# Introduction to `gpvolve` library

## 1. Generating a sample genotype-phenotype map using `gpmap`

Let's start by simulating a random genotype-phenotype map using `gpmap` and computing its genotypes' neighbors (genotypes that can be reached by others through a single mutation, not computed automatically).

In [1]:
import gpvolve
import gpmap

back on python version (same functionality, much slower)
.


In [2]:
gpm = gpmap.simulate.generate_nk(gpm_output_column='phenotype',
                                 k=0,
                                 num_sites=6,
                                 num_states_per_site=2)
gpm.get_neighbors()

* The data inside the `gpmap` object is stored in two pandas dataframes, `gpm.data` and `gpm.neighbors`. 
* `gpvolve` both uses and builds on top of these dataframes to ensure full compatibility.

In [3]:
# Observe the underlying dataframes
gpm.data.head()

Unnamed: 0,genotype,include,binary,n_mutations,name,phenotype
0,DKIQHW,True,0,0,wildtype,4.163618
1,DKIQHQ,True,1,1,W5Q,4.420293
2,DKIQIW,True,10,1,H4I,4.420293
3,DKIQIQ,True,11,2,H4I/W5Q,4.676968
4,DKICHW,True,100,1,Q3C,4.420293


In [4]:
# Neighbors dataframe
gpm.neighbors.head()

Unnamed: 0,edge,include,source,target,direction
0,"(0, 0)",True,0,0,0
1,"(0, 1)",True,0,1,1
2,"(1, 0)",True,1,0,-1
3,"(0, 2)",True,0,2,1
4,"(2, 0)",True,2,0,-1


#### Important notes:

`gpm.data` and `gpm.neighbors` are pandas dataframes, meaning they can generally be accessed, edited, and sliced in standard pandas fashion.

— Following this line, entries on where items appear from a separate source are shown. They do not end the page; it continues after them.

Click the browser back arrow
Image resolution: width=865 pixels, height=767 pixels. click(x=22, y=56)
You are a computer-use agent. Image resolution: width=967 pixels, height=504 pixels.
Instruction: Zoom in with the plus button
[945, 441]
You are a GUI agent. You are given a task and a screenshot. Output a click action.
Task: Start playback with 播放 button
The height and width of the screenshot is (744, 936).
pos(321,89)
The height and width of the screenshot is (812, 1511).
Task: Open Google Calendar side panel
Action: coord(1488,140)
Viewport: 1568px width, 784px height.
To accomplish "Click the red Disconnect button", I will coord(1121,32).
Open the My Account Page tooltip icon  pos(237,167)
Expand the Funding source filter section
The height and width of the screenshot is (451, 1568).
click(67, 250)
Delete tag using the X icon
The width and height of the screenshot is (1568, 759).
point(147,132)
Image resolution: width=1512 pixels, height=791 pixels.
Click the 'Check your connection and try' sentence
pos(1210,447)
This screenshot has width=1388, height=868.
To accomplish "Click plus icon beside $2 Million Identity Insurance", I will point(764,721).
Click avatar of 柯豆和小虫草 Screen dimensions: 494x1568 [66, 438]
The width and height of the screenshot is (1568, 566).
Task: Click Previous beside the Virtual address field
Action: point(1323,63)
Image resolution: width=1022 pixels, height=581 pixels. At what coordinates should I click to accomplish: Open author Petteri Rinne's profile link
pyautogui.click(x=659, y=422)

To allow *gpmap* to keep the two dataframes in sync, there are a few limits. Primarily, these are: 1) edit rows and columns using pandas `inplace` operations, 2) do not manually edit the reserved columns mentioned above, and 3) do not manually alter the row indexes for either dataframe. (See the *Rules of the Road* section for more details). 

*See `gpmap` documentation for a more in-depth description.*

## 2. Adding a `fitness` column to `gpmap` data

`gpvolve` references the fitness column for all its calculations, so you must make sure the genotype-phenotype map contains a column labeled `fitness`. It is up to the user to calculate and add this to `gpm.data`.

<span style="color:red"><b>To use `gpvolve`, a "fitness" column must be present on `gpm.data`.</b></span>

### Phenotype to fitness functions

`gpvolve` includes a collection of functions to convert phenotype to fitness. Let's start by importing one of these functions:

In [5]:
from gpvolve.phenotype_to_fitness import linear

Now calculate the fitness values based on this function and add a new `fitness` column to the `gpm.data` dataframe using pandas `in-place` operations.

In [6]:
# Calculate fitness values using linear function (y=ax+b)
fitnesses = linear(gpm.data.phenotype, a=1, b=1)

# Add fitness values column to gpm.data pandas data frame using pandas in-place operations
gpm.data.loc[:,"fitness"] = fitnesses

Notice that dataframe now includes fitness values

In [7]:
gpm.data.head()

Unnamed: 0,genotype,include,binary,n_mutations,name,phenotype,fitness
0,DKIQHW,True,0,0,wildtype,4.163618,5.163618
1,DKIQHQ,True,1,1,W5Q,4.420293,5.420293
2,DKIQIW,True,10,1,H4I,4.420293,5.420293
3,DKIQIQ,True,11,2,H4I/W5Q,4.676968,5.676968
4,DKICHW,True,100,1,Q3C,4.420293,5.420293


## 3. Generate transition matrix

The first core functionality of `gpvolve` is to generate a stochastic transition matrix for evolution across genotypes given the fitness of each genotype, their connectivity, the population size, and a fixation model.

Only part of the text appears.